**Prompt:** Verbatim reproduction of the entries is required; images must be omitted.

= = =

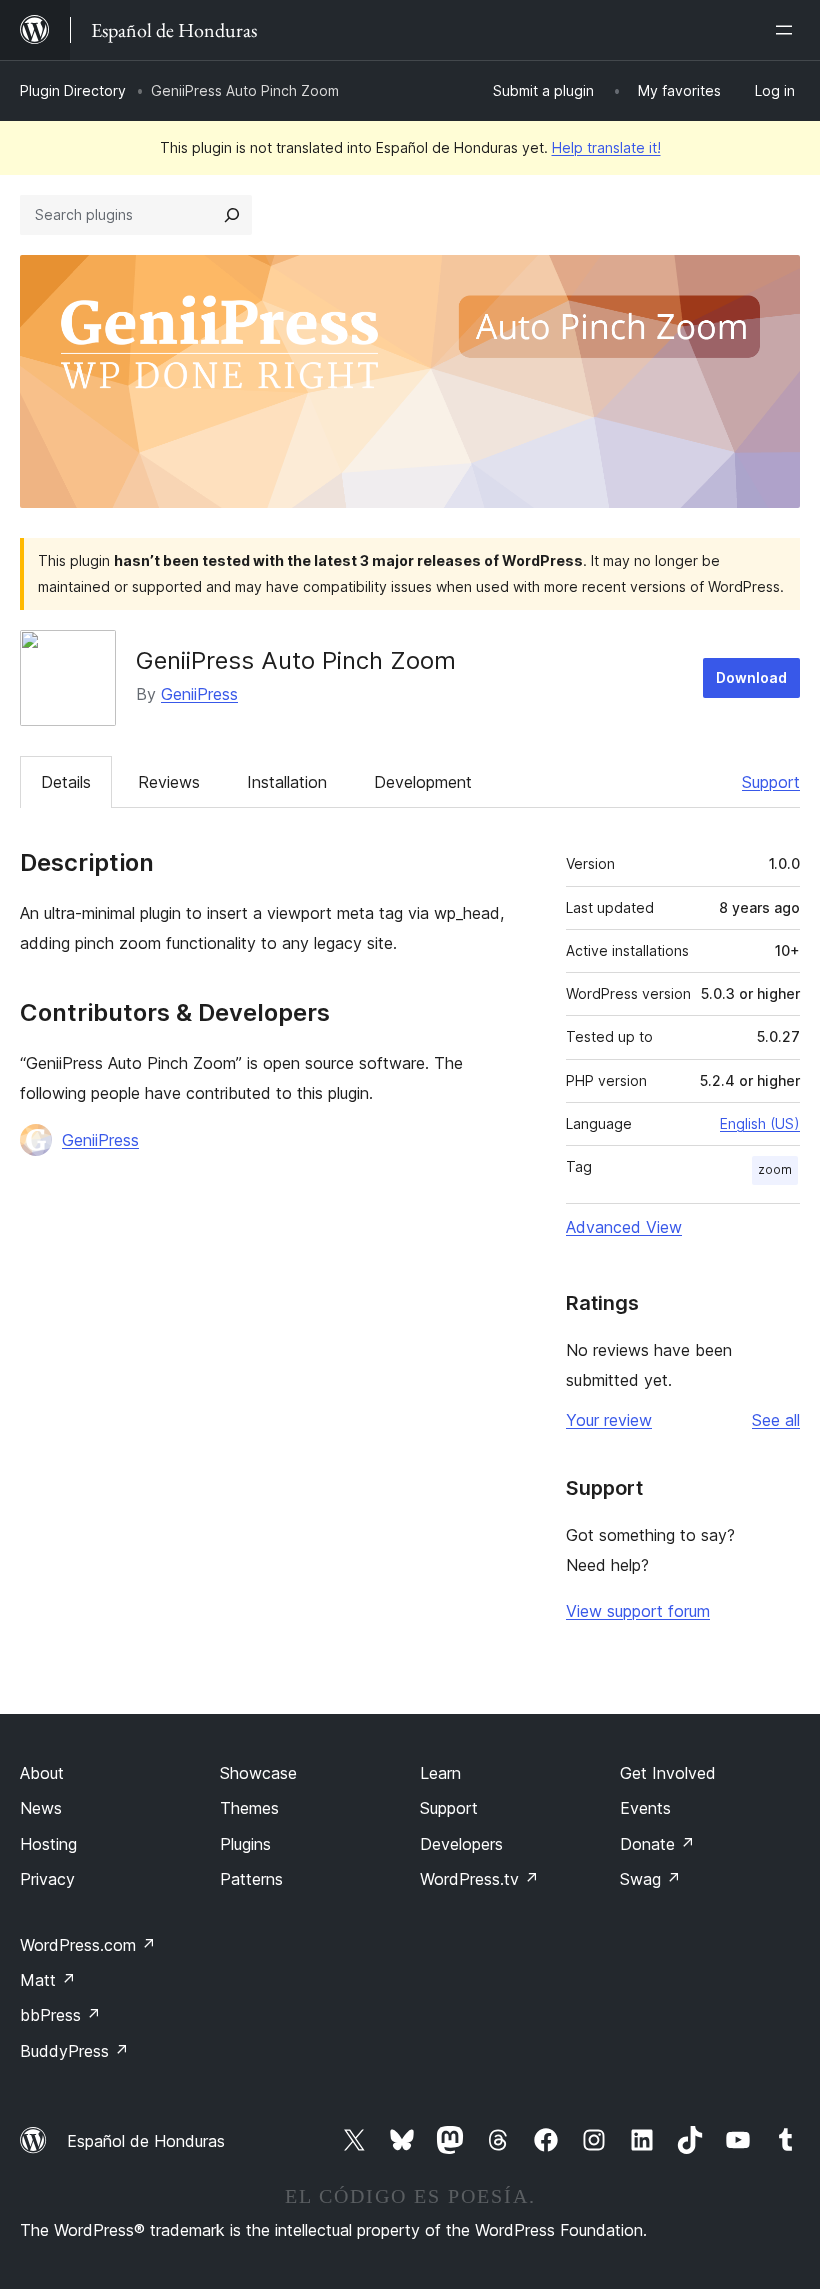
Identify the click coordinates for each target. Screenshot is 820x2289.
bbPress (60, 2015)
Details (66, 782)
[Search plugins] (232, 215)
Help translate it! (606, 147)
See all (776, 1420)
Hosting (48, 1844)
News (41, 1808)
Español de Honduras (146, 2141)
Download (751, 677)
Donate (657, 1844)
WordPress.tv (479, 1879)
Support (771, 782)
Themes (249, 1808)
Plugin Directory (73, 90)
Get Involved (668, 1773)
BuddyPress (74, 2051)
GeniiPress (199, 694)
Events (645, 1808)
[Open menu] (788, 30)
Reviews (169, 782)
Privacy (47, 1879)
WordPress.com (88, 1945)
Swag (650, 1879)
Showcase (258, 1773)
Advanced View (624, 1227)
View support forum (638, 1611)
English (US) (760, 1123)
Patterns (251, 1879)
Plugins (245, 1844)
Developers (461, 1844)
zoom (775, 1169)
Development (423, 782)
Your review (609, 1420)
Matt (48, 1980)
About (42, 1773)
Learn (440, 1773)
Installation (287, 782)
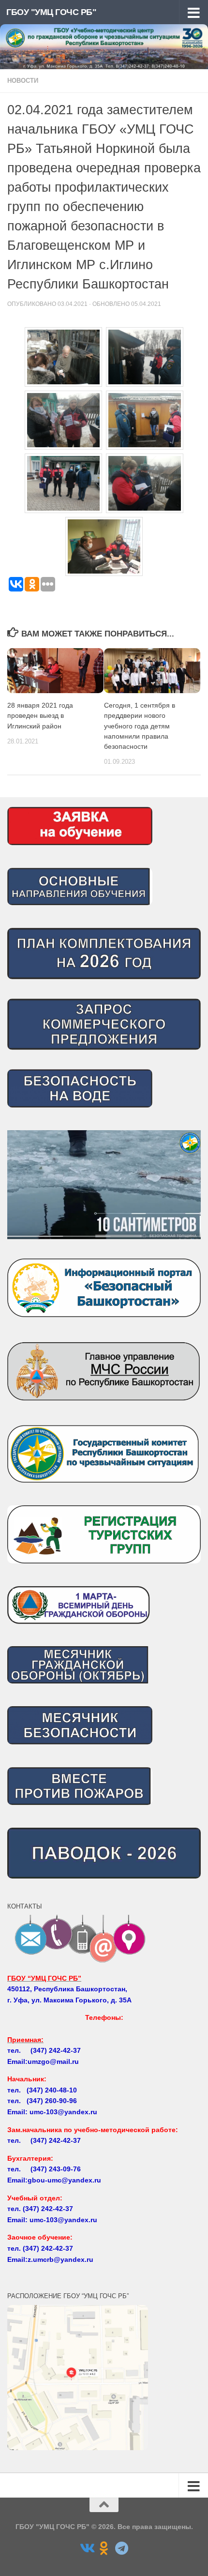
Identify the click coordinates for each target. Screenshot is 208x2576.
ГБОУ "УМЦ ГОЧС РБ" (51, 12)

= = =

**Response to the task:**
Identify the click coordinates for each target. Screenshot is 820x2289.
bbPress (60, 2015)
Details (66, 782)
[Search plugins] (232, 215)
Help translate it! (606, 147)
See all (776, 1420)
Hosting (48, 1844)
News (41, 1808)
Español de Honduras (146, 2141)
Download (751, 677)
Donate (657, 1844)
WordPress.tv (479, 1879)
Support (771, 782)
Themes (249, 1808)
Plugin Directory (73, 90)
Get Involved (668, 1773)
BuddyPress (74, 2051)
GeniiPress (199, 694)
Events (645, 1808)
[Open menu] (788, 30)
Reviews (169, 782)
Privacy (47, 1879)
WordPress.com (88, 1945)
Swag (650, 1879)
Showcase (258, 1773)
Advanced View (624, 1227)
View support forum (638, 1611)
English (US) (760, 1123)
Patterns (251, 1879)
Plugins (245, 1844)
Developers (461, 1844)
zoom (775, 1169)
Development (423, 782)
Your review (609, 1420)
Matt (48, 1980)
About (42, 1773)
Learn (440, 1773)
Installation (287, 782)
Identify the click coordinates for each target. Screenshot is 208x2576.
ГБОУ "УМЦ ГОЧС РБ" (51, 12)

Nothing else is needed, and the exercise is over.